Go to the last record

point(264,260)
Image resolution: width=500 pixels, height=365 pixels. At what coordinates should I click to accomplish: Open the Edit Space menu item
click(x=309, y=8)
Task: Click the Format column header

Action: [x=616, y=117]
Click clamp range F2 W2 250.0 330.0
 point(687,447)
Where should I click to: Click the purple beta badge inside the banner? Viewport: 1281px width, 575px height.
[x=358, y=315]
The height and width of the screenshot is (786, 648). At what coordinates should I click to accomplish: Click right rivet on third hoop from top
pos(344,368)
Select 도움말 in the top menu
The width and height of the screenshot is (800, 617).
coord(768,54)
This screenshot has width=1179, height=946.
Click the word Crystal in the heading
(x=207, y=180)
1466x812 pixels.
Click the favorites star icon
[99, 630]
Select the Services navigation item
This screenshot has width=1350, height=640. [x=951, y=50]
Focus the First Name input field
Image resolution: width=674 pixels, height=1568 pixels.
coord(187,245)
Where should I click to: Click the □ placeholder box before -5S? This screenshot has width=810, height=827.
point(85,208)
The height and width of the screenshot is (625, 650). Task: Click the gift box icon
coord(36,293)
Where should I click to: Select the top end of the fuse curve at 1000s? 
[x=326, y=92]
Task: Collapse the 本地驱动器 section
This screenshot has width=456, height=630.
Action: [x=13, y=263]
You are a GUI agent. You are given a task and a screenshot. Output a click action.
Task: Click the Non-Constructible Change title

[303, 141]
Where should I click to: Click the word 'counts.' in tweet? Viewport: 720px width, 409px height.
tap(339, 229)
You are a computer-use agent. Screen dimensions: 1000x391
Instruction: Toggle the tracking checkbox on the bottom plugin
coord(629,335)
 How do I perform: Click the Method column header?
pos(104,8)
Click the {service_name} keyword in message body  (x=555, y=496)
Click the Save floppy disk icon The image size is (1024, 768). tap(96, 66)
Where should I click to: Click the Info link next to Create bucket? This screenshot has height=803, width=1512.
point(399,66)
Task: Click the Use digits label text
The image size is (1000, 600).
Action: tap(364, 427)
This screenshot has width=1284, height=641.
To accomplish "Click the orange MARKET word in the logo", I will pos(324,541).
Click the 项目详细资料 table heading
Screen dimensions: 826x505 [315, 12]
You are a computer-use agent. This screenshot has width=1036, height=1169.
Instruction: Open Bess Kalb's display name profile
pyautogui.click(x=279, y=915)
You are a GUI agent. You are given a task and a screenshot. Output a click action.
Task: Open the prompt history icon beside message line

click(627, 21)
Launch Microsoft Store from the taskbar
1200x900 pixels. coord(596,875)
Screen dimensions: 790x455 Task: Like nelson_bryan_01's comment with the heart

────

» What to do:
Exact duplication of all the data above is expected.

» Exercise output:
Go to the last record

point(264,260)
Image resolution: width=500 pixels, height=365 pixels. At what coordinates should I click to accomplish: Open the Edit Space menu item
click(x=309, y=8)
Task: Click the Format column header

Action: [x=616, y=117]
Click clamp range F2 W2 250.0 330.0
 point(687,447)
Where should I click to: Click the purple beta badge inside the banner? Viewport: 1281px width, 575px height.
[x=358, y=315]
The height and width of the screenshot is (786, 648). At what coordinates should I click to accomplish: Click right rivet on third hoop from top
pos(344,368)
Select 도움말 in the top menu
The width and height of the screenshot is (800, 617).
coord(768,54)
This screenshot has width=1179, height=946.
Click the word Crystal in the heading
(x=207, y=180)
1466x812 pixels.
Click the favorites star icon
[99, 630]
Select the Services navigation item
This screenshot has width=1350, height=640. [x=951, y=50]
Focus the First Name input field
Image resolution: width=674 pixels, height=1568 pixels.
coord(187,245)
Where should I click to: Click the □ placeholder box before -5S? This screenshot has width=810, height=827.
point(85,208)
The height and width of the screenshot is (625, 650). Task: Click the gift box icon
coord(36,293)
Where should I click to: Select the top end of the fuse curve at 1000s? 
[x=326, y=92]
Task: Collapse the 本地驱动器 section
This screenshot has width=456, height=630.
Action: [x=13, y=263]
You are a GUI agent. You are given a task and a screenshot. Output a click action.
Task: Click the Non-Constructible Change title

[303, 141]
Where should I click to: Click the word 'counts.' in tweet? Viewport: 720px width, 409px height.
tap(339, 229)
You are a computer-use agent. Screen dimensions: 1000x391
Instruction: Toggle the tracking checkbox on the bottom plugin
coord(629,335)
 How do I perform: Click the Method column header?
pos(104,8)
Click the {service_name} keyword in message body  (x=555, y=496)
Click the Save floppy disk icon The image size is (1024, 768). tap(96, 66)
Where should I click to: Click the Info link next to Create bucket? This screenshot has height=803, width=1512.
point(399,66)
Task: Click the Use digits label text
The image size is (1000, 600).
Action: tap(364, 427)
This screenshot has width=1284, height=641.
To accomplish "Click the orange MARKET word in the logo", I will pos(324,541).
Click the 项目详细资料 table heading
Screen dimensions: 826x505 [315, 12]
You are a computer-use agent. This screenshot has width=1036, height=1169.
Instruction: Open Bess Kalb's display name profile
pyautogui.click(x=279, y=915)
You are a GUI agent. You are given a task and a screenshot. Output a click action.
Task: Open the prompt history icon beside message line

click(627, 21)
Launch Microsoft Store from the taskbar
1200x900 pixels. coord(596,875)
Screen dimensions: 790x455 Task: Like nelson_bryan_01's comment with the heart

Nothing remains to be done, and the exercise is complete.